This example trains a multi-layer RNN (Elman, GRU, or LSTM) on a language modeling task. By default, the training script uses the PTB dataset, provided. The trained model can then be used by the generate script to generate new text.
python main.py --cuda # Train an LSTM on ptb with cuda (cuDNN). Should reach perplexity of 113
python generate.py # Generate samples from the trained LSTM model.
The model uses the nn.RNN
module (and its sister modules nn.GRU
and nn.LSTM
)
which will automatically use the cuDNN backend if run on CUDA with cuDNN installed.
The main.py
script accepts the following arguments:
optional arguments:
-h, --help show this help message and exit
--data DATA location of the data corpus
--model MODEL type of recurrent net (RNN_TANH, RNN_RELU, LSTM, GRU)

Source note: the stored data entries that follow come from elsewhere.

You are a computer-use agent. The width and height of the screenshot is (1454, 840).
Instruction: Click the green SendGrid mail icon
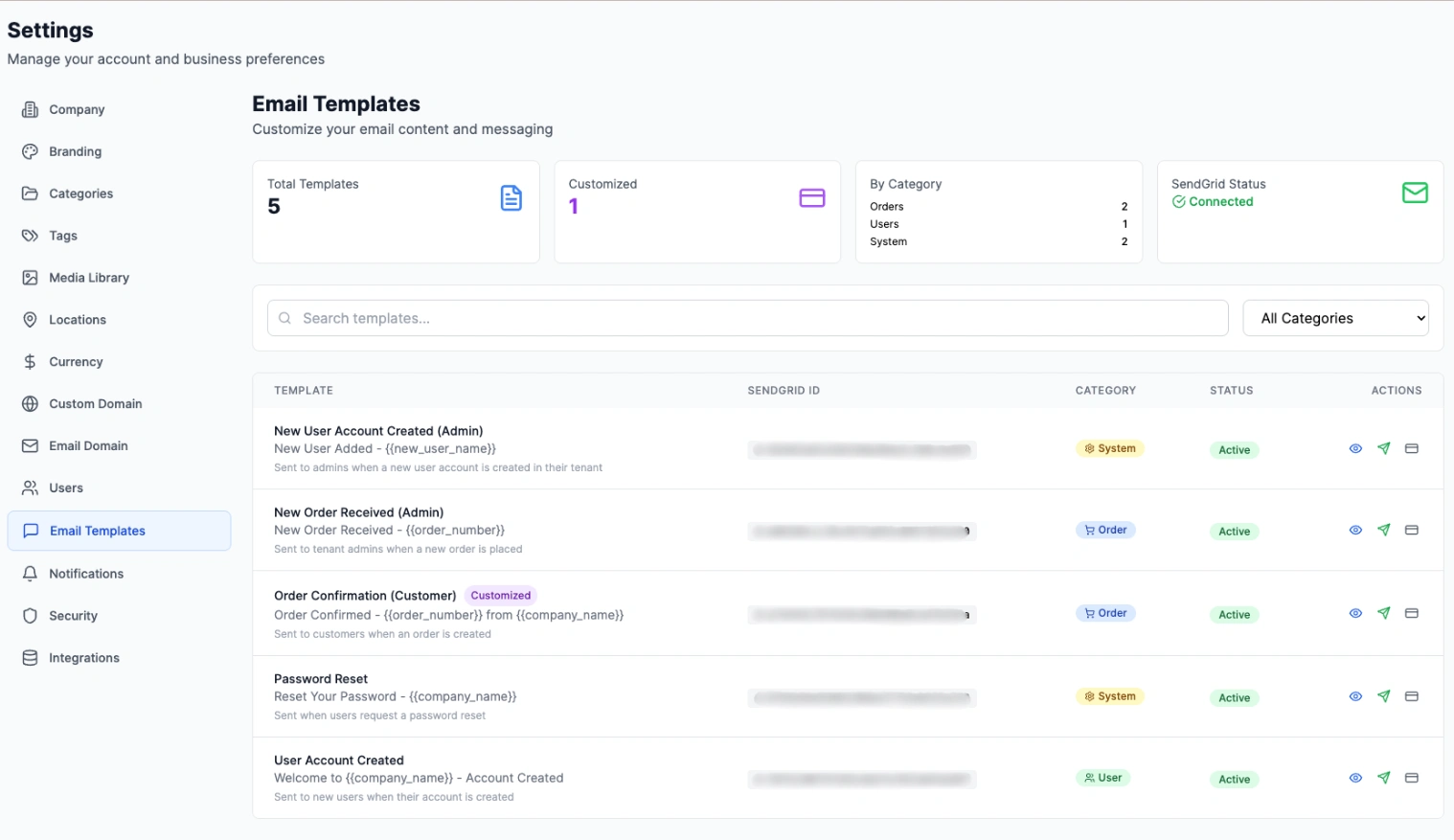(1415, 193)
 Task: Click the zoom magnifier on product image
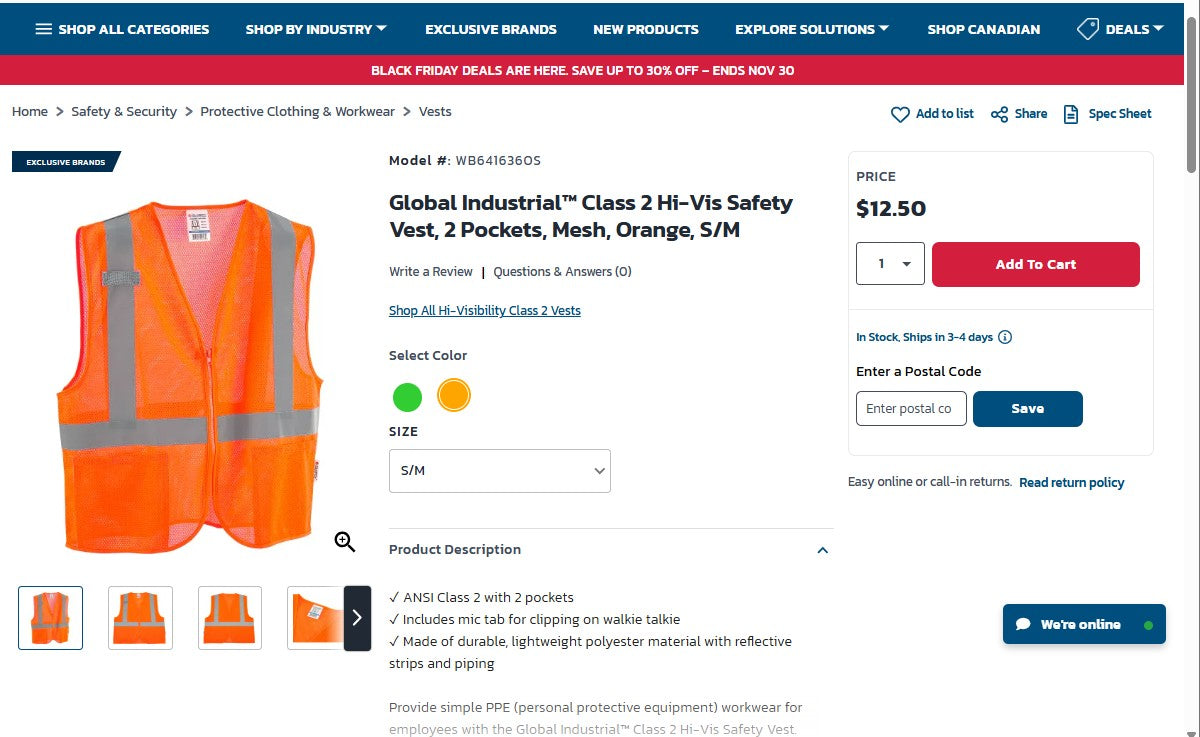click(344, 541)
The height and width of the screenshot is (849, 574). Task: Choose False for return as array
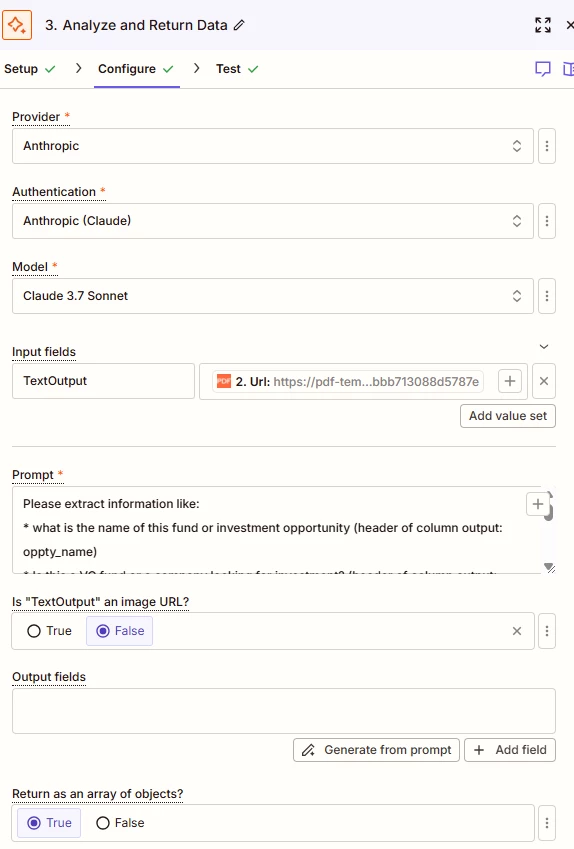(120, 823)
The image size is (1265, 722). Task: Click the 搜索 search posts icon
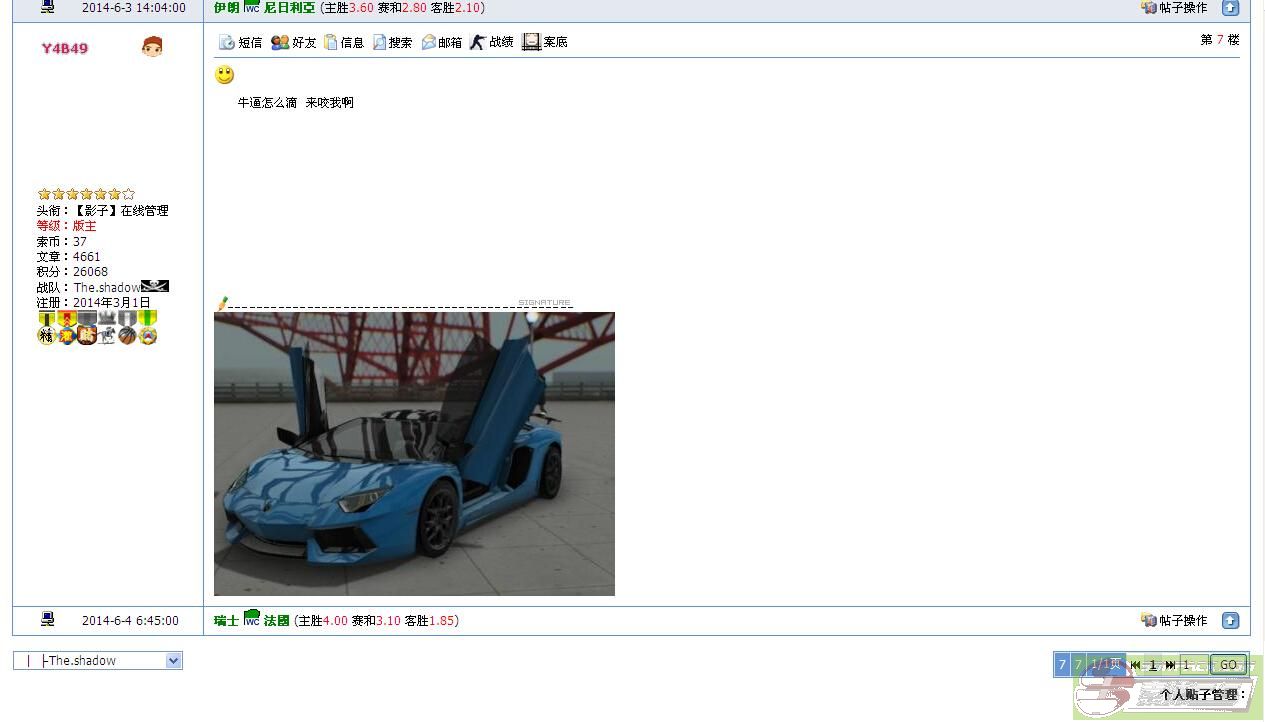tap(392, 42)
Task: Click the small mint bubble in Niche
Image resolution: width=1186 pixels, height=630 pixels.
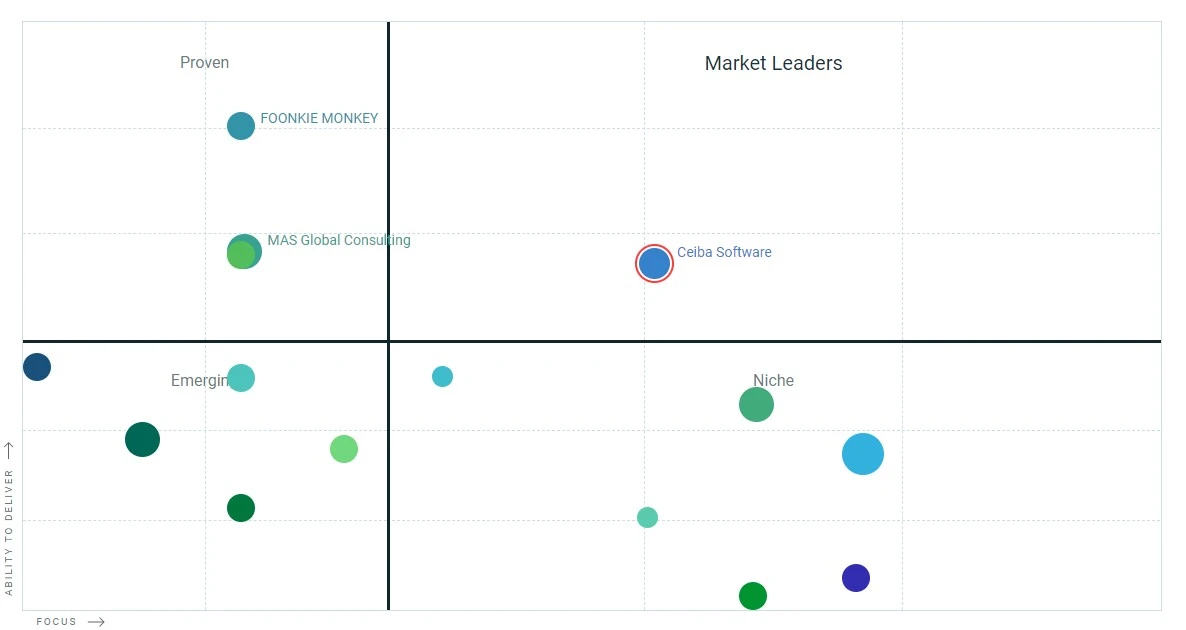Action: [647, 517]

--emsize EMSIZE size of word embeddings
--nhid NHID humber of hidden units per layer
--nlayers NLAYERS number of layers
--lr LR initial learning rate
--clip CLIP gradient clipping
--epochs EPOCHS upper epoch limit
--batch-size N batch size
--bptt BPTT sequence length
--seed SEED random seed
--cuda use CUDA
--log-interval N report interval
--save SAVE path to save the final model